La gente corría, gritaba, lloraba
mientras el azul pacífico miraba
el espectáculo ardiente de colinas en luto,
cerros rasados, carbonizados por el incendio.
El fuego animal incontrolable dejó,
aquella vez, un saldo inmenso de gente
sin viviendas y varios muertos, con el
fantasma rojo hirviendo en las memorias.
Valparaíso, puerto primero, allá
en el rincón último del continente
latinoamericano, apareció el terror del rayo
y su estridente de fuego goloso.
Día de duelo marcado en los anales
de muchos y de mi corazón, no lejos
Sergio entraba en su último lecho,
qué extraño hecho, pienso.
Valparaíso hermoso, puerto único,
grabado en el inconsciente humano,
referente de viejos marinos esparcidos
por el mundo y
sueño de los nuevos.
Tus colinas
humeantes y doloridas
amanecen aún calientes como lascivas,
enseñándonos que la vida es fútil, rauda,
que en un pestañar somos ceniza, humo, nada.

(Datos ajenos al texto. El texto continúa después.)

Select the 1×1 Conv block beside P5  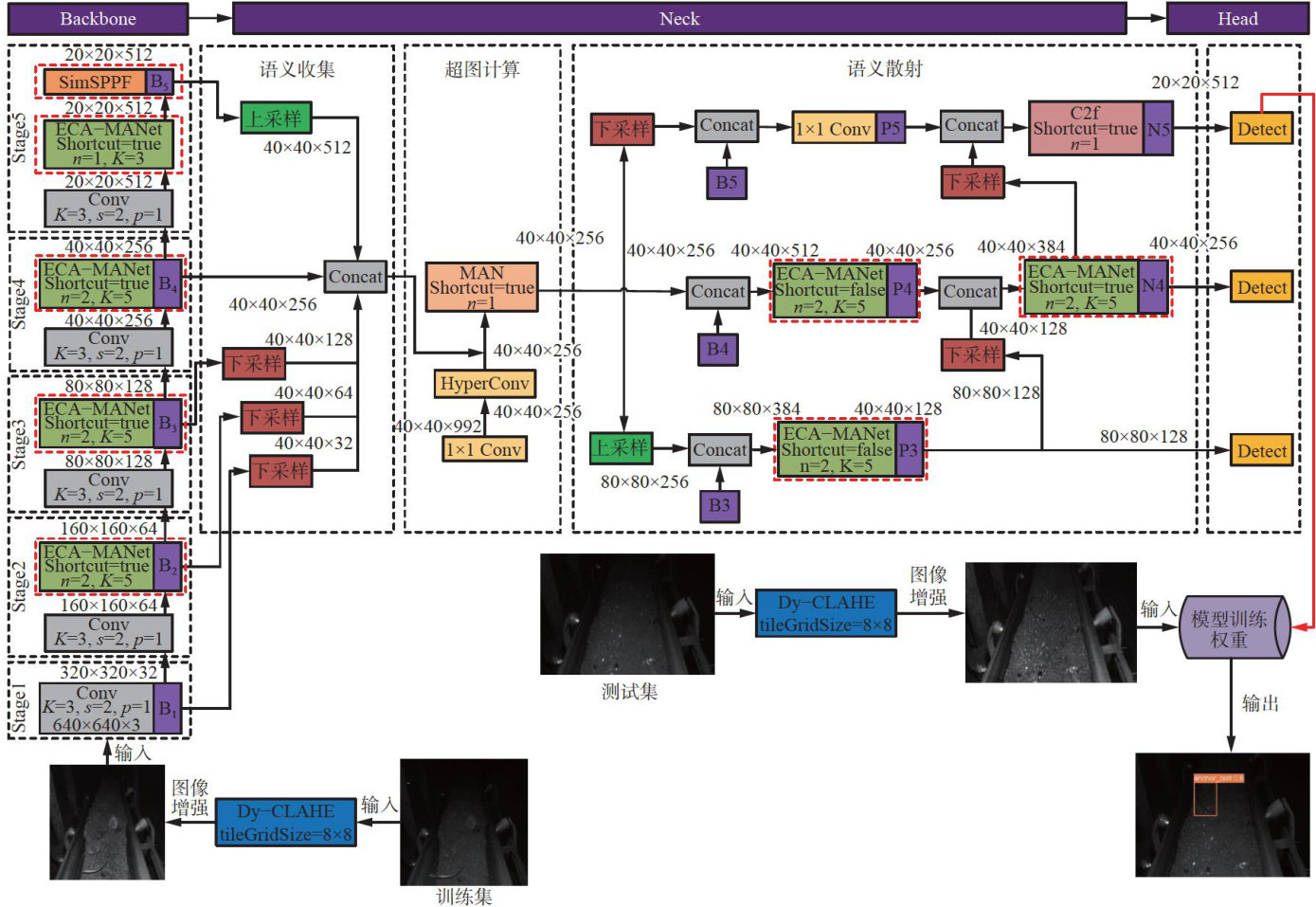click(x=833, y=129)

Este día fue como una pelea de gigantes,
un extraño momento de ira, de la inconsciencia,
de los elementos primero de los hombres enseguida:
con el fuego no se juega.
Una riña de hijos de volcanes ebrios
en pleno cielo azul descalzo de nubes
y también de estrellas, no era aún la hora,
Valparaíso, enlutado está mi paraíso.
Víctor
Escobar (Chile).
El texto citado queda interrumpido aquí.